Emetic Tartar, which is much more employed in this country than all the other antimonial preparations put together, is formed from antimony mixed with its own weight of tartar, and a certain proportion of water, and afterwards boiled, filtered, and suffered to crystallize.
Butter of Antimony is obtained from a combination of antimony with corrosive sublimate. It is denominated by chemists muriat of antimony, and is usually a thick fatty mass of greyish white colour.
Glass of Antimony is a vitreous substance of reddish brown colour, which is occasionally used in medicine, but more frequently in colouring the imitations of yellow diamond, Oriental, Brazil, and Saxon topaz, hyacinth, emerald, and beryl.
James’s Powder, or Antimonial Powder, is a well-known medicine, composed of phosphat of lime and antimony.
An alloy consisting of sixteen parts of lead and one part of antimony constitutes the metal of which printers’ types are formed. This alloy does not differ from lead except in being considerably harder and more tenacious. The plates on which music is engraved are formed of a mixture of tin and antimony; and the oxides of antimony are used for the colouring of glass.
246. BISMUTH is a reddish white semi-metal, harder than silver, and composed of broad brilliant plates adhering together.
It is nearly ten times heavier than water, and is so brittle as readily to break under the hammer. None of the semi-metals are so easy to be fused as this; it melts even in the flame of a wax candle, and long before it becomes red hot, and has the singular property of expanding as it cools.
The ores of bismuth chiefly occur in Sweden, Norway, Germany, France, and England. This metal appears to have been known to the ancients. It was confounded by them with tin; and, even in our own manufactories, it is known to the workmen by the name of tin-glass.

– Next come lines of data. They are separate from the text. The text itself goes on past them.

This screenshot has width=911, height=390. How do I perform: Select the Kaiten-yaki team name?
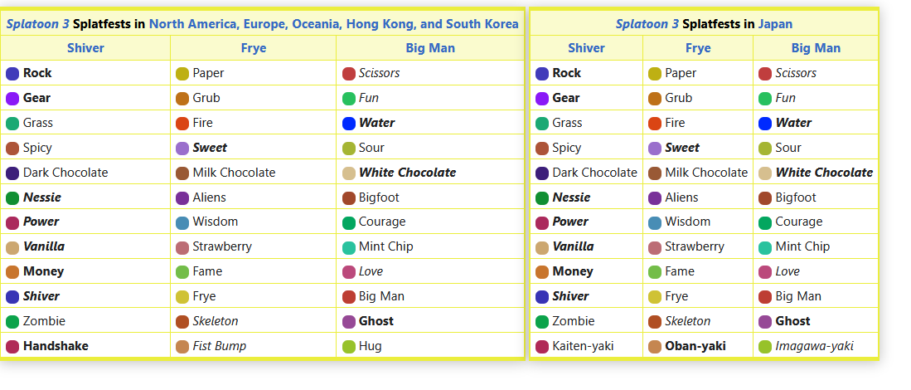click(583, 346)
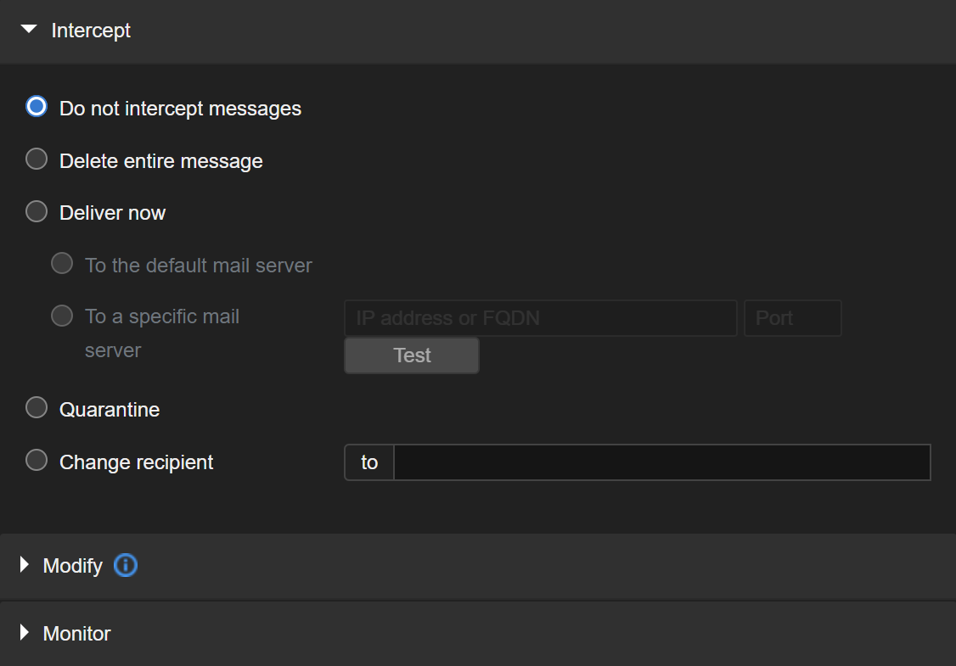This screenshot has height=666, width=956.
Task: Enable the Quarantine radio option
Action: click(37, 408)
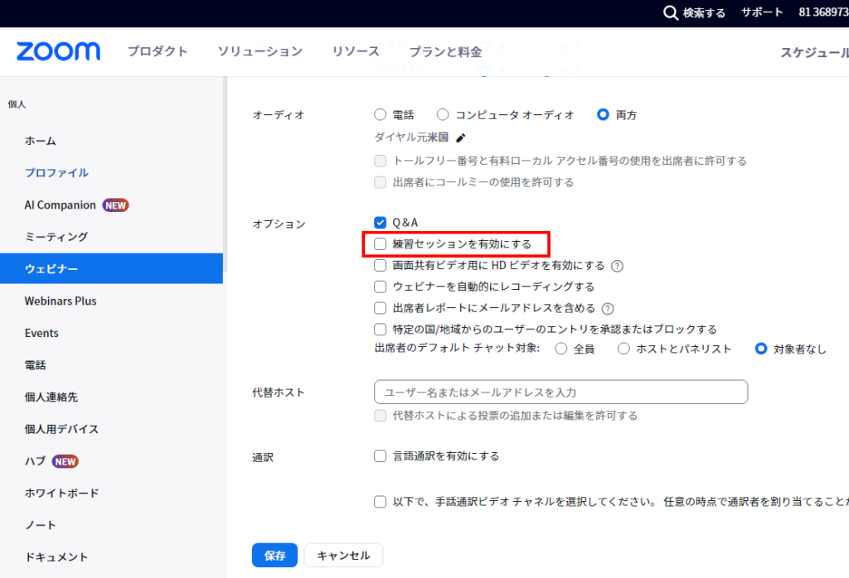Click help icon beside 出席者レポート option

[x=608, y=308]
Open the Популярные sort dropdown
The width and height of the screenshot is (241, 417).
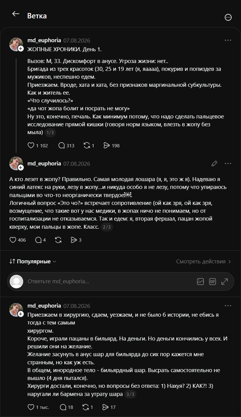pos(33,261)
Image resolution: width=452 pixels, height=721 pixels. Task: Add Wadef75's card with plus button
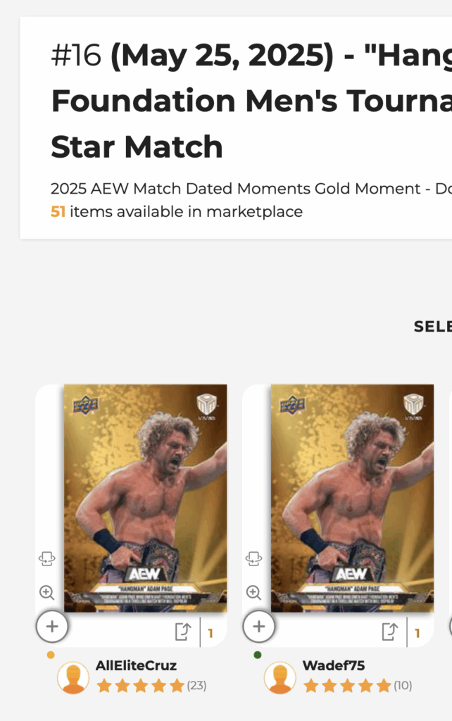(259, 626)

It is not of much use in the arts; but its fusibility renders the working of it very simple and easy. It is employed in the composition of some of the soft kinds of solder; and is also used for giving hardness to tin and other metals. Amalgamated with mercury it renders that metal less fluid; and the addition of it to mercury and tin is found useful in the foliating or silvering of looking-glasses. Some manufacturers use it in the composition of pewter; but it is said that this ought not to be done, particularly for the formation of vessels intended to contain food, as bismuth partakes of the noxious properties of lead, and sometimes contains even arsenic. It is also occasionally employed in the fabrication of printers’ types.